You should always have a budget in mind, which includes a slush fund for unexpected extras. These can range from a broken boiler, paying for a gardener if the property is empty for a period of time, through to redecoration between tenants and even replacing windows and doors.

In addition, you’ll need to think about the cost of legal fees, searches and insurances. Your mortgage provider may require a structural survey, and last, but by no means least you could be liable for stamp duty, payable on properties over £125,000 on a sliding scale of 1 – 7%.

A word of warning

Although investment properties continue to offer an attractive investment opportunity, it’s important to ensure that you do your research properly, and take advice if you’re a first time investor.

Lord Lamont, the former Conservative chancellor recently raised concerns that the buy-to-let market is heading for collapse. Of course, the danger arises for investors who over-invest whilst interest rates are low, and who then go on to experience cash flow problems when interest rates inevitably rise.

Cash is king

The above point leads me nicely to my final word of warning: it’s absolutely vital that you have enough cash to meet your mortgage payments each month.
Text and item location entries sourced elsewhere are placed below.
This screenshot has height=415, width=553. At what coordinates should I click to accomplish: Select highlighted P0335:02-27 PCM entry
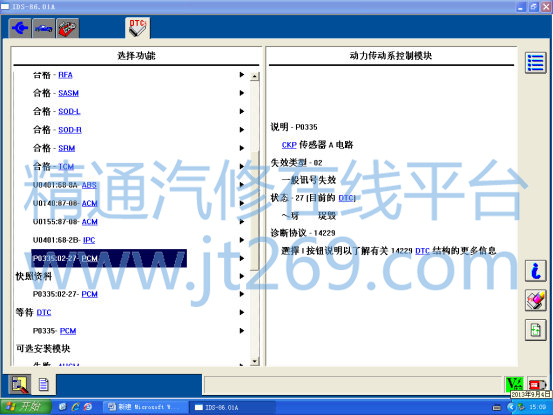coord(109,258)
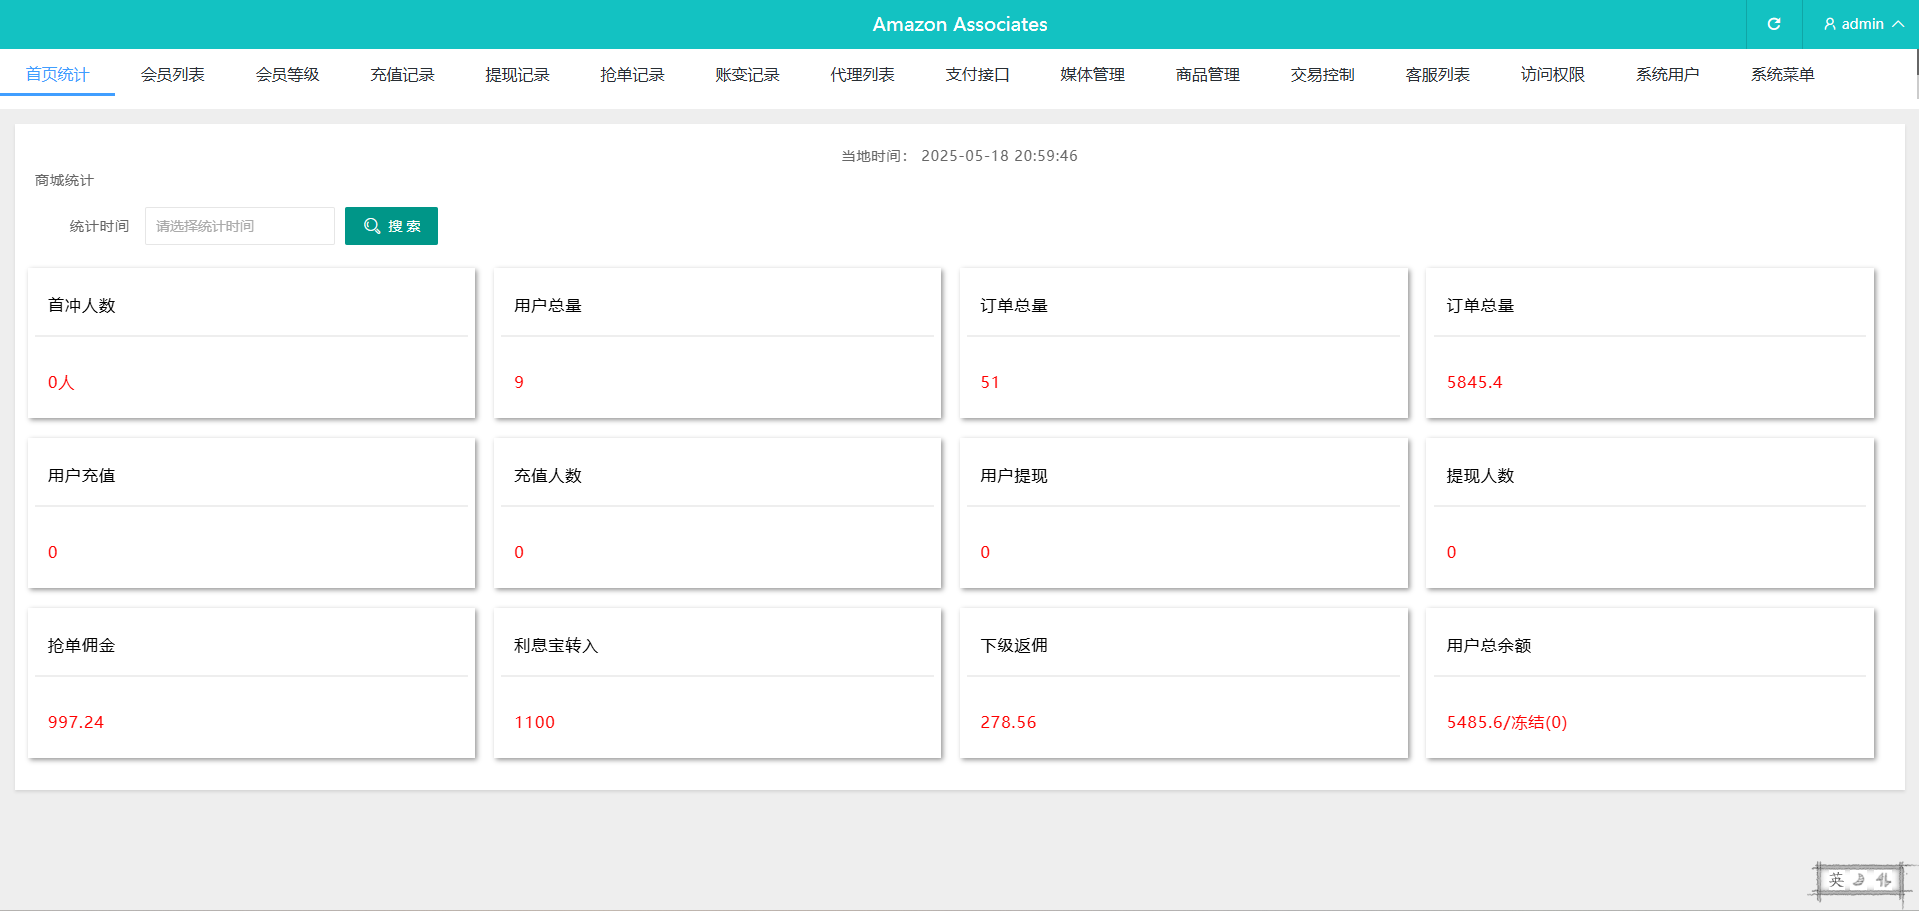Open the 会员列表 tab
This screenshot has width=1919, height=911.
tap(172, 75)
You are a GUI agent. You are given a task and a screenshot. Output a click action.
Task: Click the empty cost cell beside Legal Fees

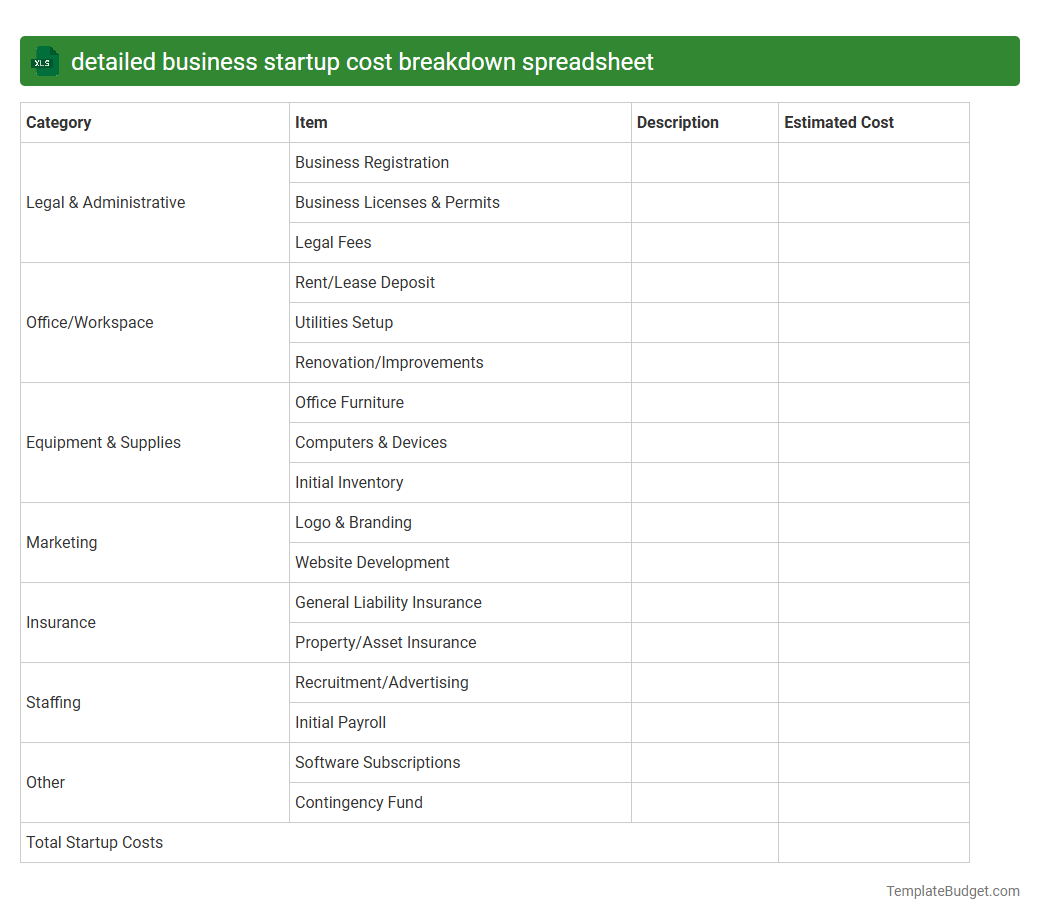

Ideally your tenant will pay this for you, but you should still budget for months in which you have no tenant, or worse, if you find yourself with a tenant that can’t or won’t pay the rent.

Further, as most buy-to-let mortgages are provided on an interest-only basis, it’s also imperative that you save separately to meet the capital repayments on the mortgage at the end of the term.

In conclusion, buy-to-let properties can provide impressive yields, as well as longer term capital returns. However, it’s important to understand the potential pitfalls of investment, as well as the opportunities.